- _Trecho fornecido_
Falar sobre a poesia de Civone Medeiros Tönig é se colocar diante do poema moderno e, de imediato, indagar o que seria uma composição poética, pelo menos, tendo em vista a apreensão ou a elaboração da poesia no poema. Inspiração ou transpiração. Eis o dilema da poesia contemporânea.
É impossível estabelecer um tipo de composição ou um juízo de valor absoluto na poética hodierna, já até então problematizada por Rimbaud e Mallarmé, em suas diferenças estéticas. Não há uma determinante composicional hoje no fazer poético. O ato poético é um ato íntimo e solitário, sem testemunha. Cada poeta tem sua verve. Seu timbre, sua opção e rumo, seja de que maneira for. Poesia do risco. Poesia do som. Poesia do grito. As diferenças composicionais são permanentes travessias, sem nenhuma fórmula fixa. Olhar com olhos livres.
Desse ponto de vista, a problematização recorrente no fazer poético de Civone Medeiros Tönig seria a nível de metalinguagem: O que é poesia? Como se apreende ou elabora-se a poesia? Nos fatos, nos acontecimentos, na experiência ou na lapidação vocabular pura? Somente na leitura das “toscas fatias de escrevinhaduras”do livro “Escrituras Sangradas” estas indagações poderiam ser respondidas.

- _Dados_
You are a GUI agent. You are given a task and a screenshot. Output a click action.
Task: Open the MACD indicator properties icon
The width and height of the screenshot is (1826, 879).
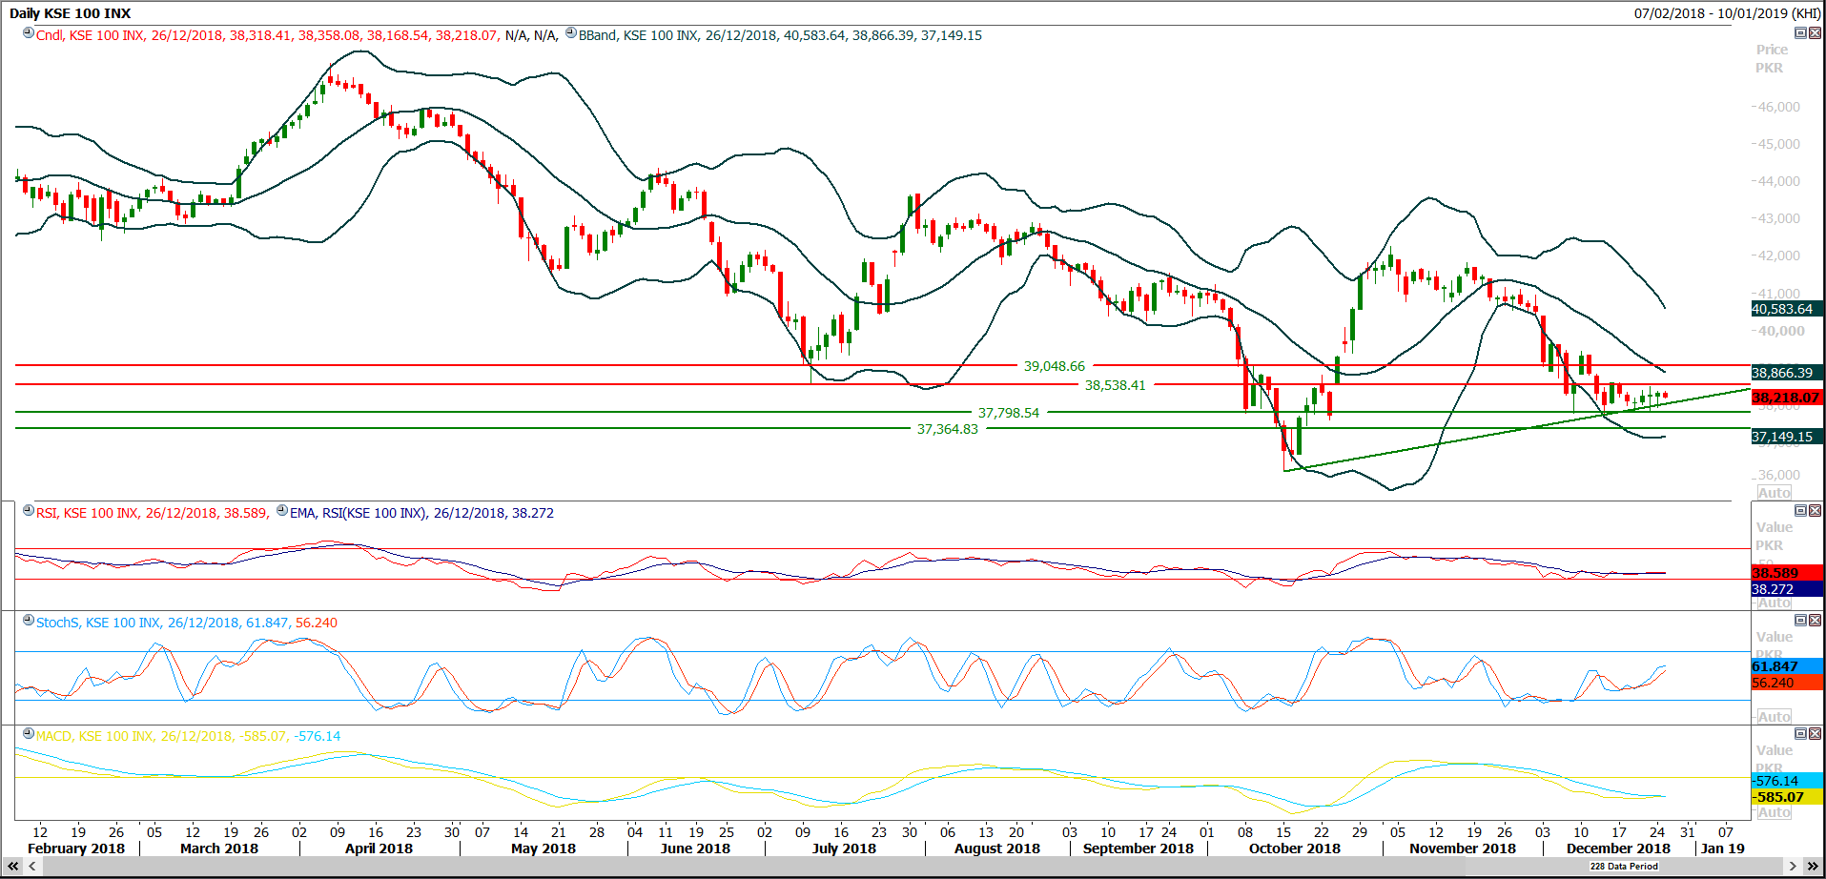coord(29,734)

- _Objetivo da tarefa_
Transcreva o trecho sobre a poesia de Civone Medeiros Tönig, começando em "É impossível estabelecer" e seguindo até "com olhos livres.". Os dados acima são um material à parte, independente do trecho.

- _Resultado correto_
É impossível estabelecer um tipo de composição ou um juízo de valor absoluto na poética hodierna, já até então problematizada por Rimbaud e Mallarmé, em suas diferenças estéticas. Não há uma determinante composicional hoje no fazer poético. O ato poético é um ato íntimo e solitário, sem testemunha. Cada poeta tem sua verve. Seu timbre, sua opção e rumo, seja de que maneira for. Poesia do risco. Poesia do som. Poesia do grito. As diferenças composicionais são permanentes travessias, sem nenhuma fórmula fixa. Olhar com olhos livres.